# ECE 493 - Probabilistic Reasoning and Decision Making

## Preliminaries - Review of Probability Theory

- *See [Stanford CS228 - Probability Review](https://ermongroup.github.io/cs228-notes/preliminaries/probabilityreview/).*

## Representation

- **Problem**: *How do we express a probability distribution $p(x_{1}, x_{2}, ..., x_{n})$ that models some real-world phenomenon?*
    - *Naive Complexity*: $O(d^{n})$
- **Solution**: *Representation with Probabilistic Graphical Models + Verifying Independence Assumptions*

### Bayesian Networks (Directed Probabilistic Graphical Model)

#### Definition - What is a Bayesian network?

- A **Bayesian network** is a directed graph $G = (V, E)$ with the following:
    - *Nodes*: A random variable $x_{i}$ for each node $i \in V$.
    - *Edges*: A conditional probability distribution (CPD) $p(x_{i} \mid x_{A_{i}})$ per node, specifying the probability of $x_i$ conditioned on its parent's values.

#### Representation - How does a Bayesian network express a probability distribution?

1. Let $p$ be a probability distribution.
2. A naive representation of $p$ can be derived using the chain rule:
$$p(x_{1}, x_{2}, ..., x_{n}) = p(x_{1}) p(x_{2} \mid x_{1}) \cdots p(x_{n} \mid x_{n - 1}, ..., x_{2}, x_{1})$$
3. A Bayesian network representation of $p$ compacts the naive representation by having each factor in the right hand side depend only on a small number of **ancestor variables** $x_{A_{i}}$:
$$p(x_{i} \mid x_{i - 1}, ..., x_{2}, x_{1}) = p(x_{i} \mid x_{A_{i}})$$
    - e.g., Approximate $p(x_{5} \mid x_{4}, x_{3}, x_{2}, x_{1})$ with $p(x_{5} \mid x_{A_{5}})$ where $x_{A_{5}} = \{x_{4}, x_{3}\}$.

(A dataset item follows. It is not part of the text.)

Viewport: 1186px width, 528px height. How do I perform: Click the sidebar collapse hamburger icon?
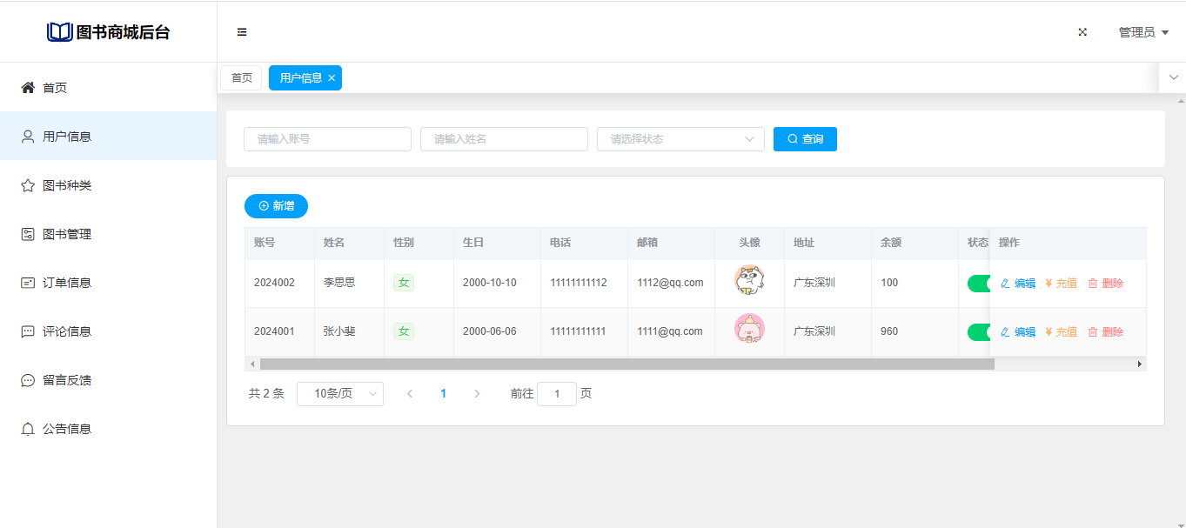point(242,32)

#### Space Complexity - How compact is a Bayesian network representation?

- Consider each of the factors $p(x_{i} \mid x_{A_{i}})$ as a **probability table**:
    - *Rows*: Values of $x_{i}$
    - *Columns*: Values of $x_{A_{i}}$
    - *Cells*: Values of $p(x_{i} \mid x_{A_{i}})$
- If each variable takes $d$ values and has at most $k$ ancestors, then each probability table has at most $O(d^{k + 1})$ entries.
- **Naive Representation Space Complexity**: $O(d^n)$
- **Bayesian Networks Representation Space Complexity**: $O(nd^{k + 1})$
$$\therefore \text{Bayesian Networks Representation} \le \text{Naive Representation}$$

#### Independence Assumptions - Why should we care about the independence assumptions introduced by a Bayesian network?

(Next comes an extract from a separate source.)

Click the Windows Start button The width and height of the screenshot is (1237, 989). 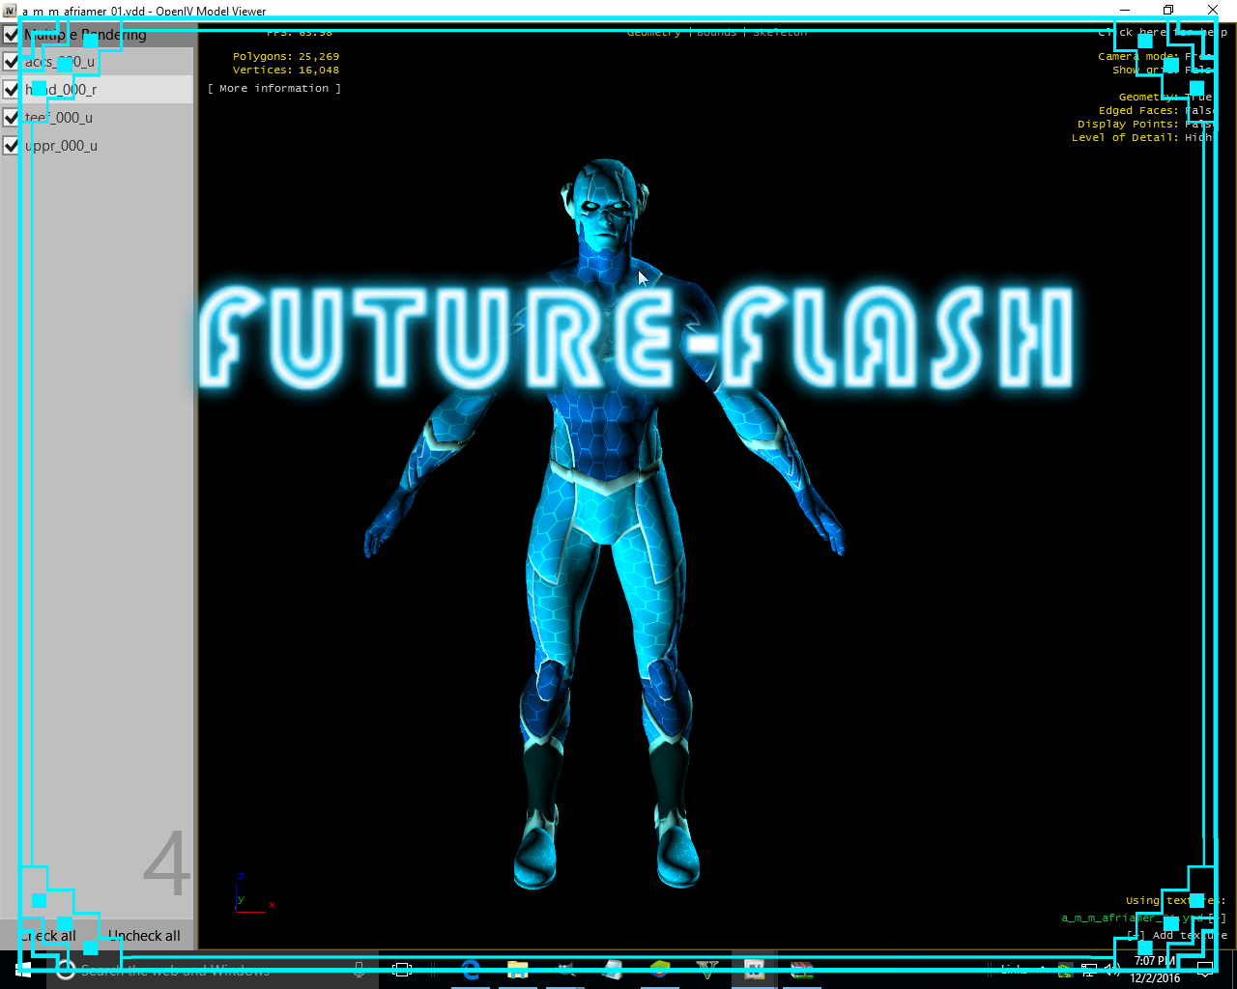click(22, 970)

- A Bayesian network expresses a probability distribution $p$ via products of smaller, local conditional probability distributions (one for each variable).
- A Bayesian network introduces assumptions into the model of $p$ that certain variables are independent.
- **Important Note**: Which independence assumptions are we exactly making by using a model Bayesian network with a given structure described by $G$?
    - *Important for Correctness: Are these independence assumptions valid?*
    - *Important for Efficiency: Are there additional independence assumptions to compact the representation?*

#### $3$-Variable Independencies in Directed Graphs - How do you identify the pairs of independent variables in a $3$-variable Bayesian network?

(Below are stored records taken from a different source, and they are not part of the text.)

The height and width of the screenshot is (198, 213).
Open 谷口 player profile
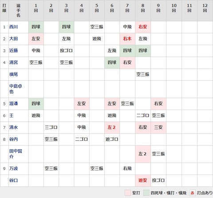pyautogui.click(x=13, y=180)
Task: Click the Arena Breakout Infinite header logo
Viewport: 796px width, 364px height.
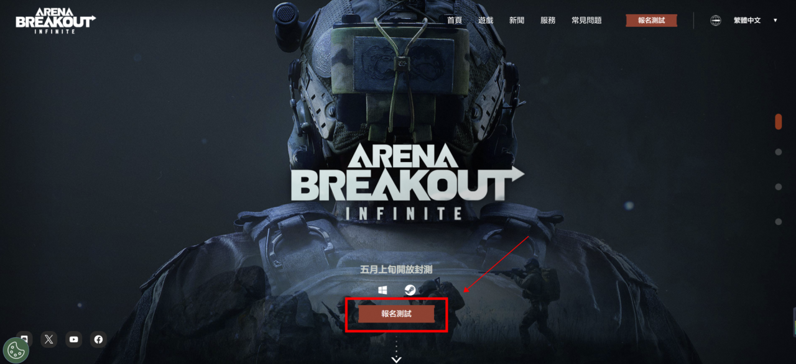Action: point(55,20)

- Let $x \perp y$ indicate that variables $x$ and $y$ are independent.
- Let $I(p)$ be the set of all independencies that hold for a joint probability distribution $p$.
- Let $G$ be a Bayesian network with three nodes: $A$, $B$, and $C$.

##### Common Parent

- If $G$ is of the form $A \leftarrow B \rightarrow C$,
    - If $B$ is observed, then $A \perp C \mid B$
    - If $B$ is unobserved, then $A \not\perp C$
- **Intuition**: $B$ contains all the information that determines the outcomes of $A$ and $C$; once it is observed, there is nothing else that affects $A$'s and $C$s' outcomes.

##### Cascade

- If $G$ equals $A \rightarrow B \rightarrow C$,
    - If $B$ is observed, then $A \perp C \mid B$
    - If $B$ is unobserved, then $A \not\perp C$
- **Intuition**: $B$ contains all the information that determines the outcomes of $C$; once it is observed, there is nothing else that affects $C$'s outcomes.

##### V-Structure

- If $G$ is $A \rightarrow C \leftarrow B$, then knowing $C$ couples $A$ and $B$.
    - If $C$ is unobserved, then $A \perp B$
    - If $C$ is observed, then $A \not\perp B \mid C$

#### $n$-Variable Independencies in Directed Graphs - How do you identify the pairs of independent variables in a $n$-variable Bayesian network?

##### $d$-separation (a.k.a. Independence Separation)

- $Q$ and $W$ are **$d$-separated** when variables $O$ are observed if they are not connected by an active path.

##### Active Path (a.k.a. Dependent Path)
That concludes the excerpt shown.